12 Considerations For Your Important Social Media Policy
With the increasing benefits of social media as a tool for professional marketing, and considering that social media is a consistent factor in many employee’s personal lives, it is crucial that companies have policies in place to manage and monitor what is being said and to help control how their companies may be perceived. A social media policy will help in mitigating risk for both the company and the employee and should be included as part of your personnel policies.
Here are 12 points that Corporate Office Centers considered in establishing its social media policy:
- News Media – Identify how your news media contacts should be handled, and who is authorized to speak on behalf of your company.
- Confidentiality – Address release of confidential and propriety information. Your policy should prevent disclosure of any sensitive information.

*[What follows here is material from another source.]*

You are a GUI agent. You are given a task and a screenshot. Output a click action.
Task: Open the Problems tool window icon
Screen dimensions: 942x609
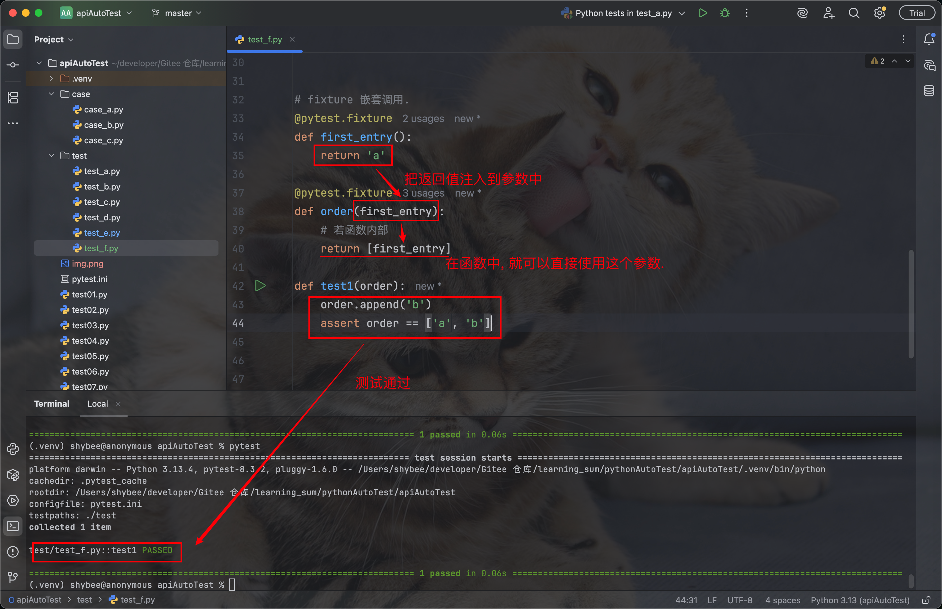pos(13,552)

- Disclaimers – Employee’s comments regarding any aspect of your business should include a disclaimer that states that they are individual views and not company views.
- Trademarks and logos – Your policy should exclude use of trademarks and logs without written permission.
- Legal – Postings should respect copyright, privacy, fair use, financial disclosure, and other applicable laws.
- Blogs, Facebook, Linkedin, Twitter and other networking sites – Accounts should require written company approval to be established.
- Administrative access – Decide who will have administrative access to your company’s authorized social media accounts. Make sure that that you have access to all of the accounts.
- Citing and referencing customers – Citing or referencing clients without their approval should not be allowed.
- Respect audience – Address conduct that would not be acceptable in your workplace; avoid discussions of politics and religion or any other objectionable topic.
- Code of conduct – If your company has a code of conduct, you should reference this. Your employees’ online presence reflects you company.
- Monitoring – Consider stating that all e-communications are subject to monitoring.
Business use – Define an acceptable amount of use during business hours and state that activities should not interfere with Work From Home commitments. Be sure to include that activities are for business use only.
The prevalence of social media is expected to rise and is a marketing benefit to almost all companies with its instantaneous dissemination capabilities; a benefit over traditional media channels. Companies should learn social media and embrace it as another media outlet to create company, product and brand awareness, however unless a social media policy is in place and enforced, companies are at risk for defamation lawsuits, disclosure of proprietary information, intellectual property infringement and other unwanted lawsuits or issues that could harm your company.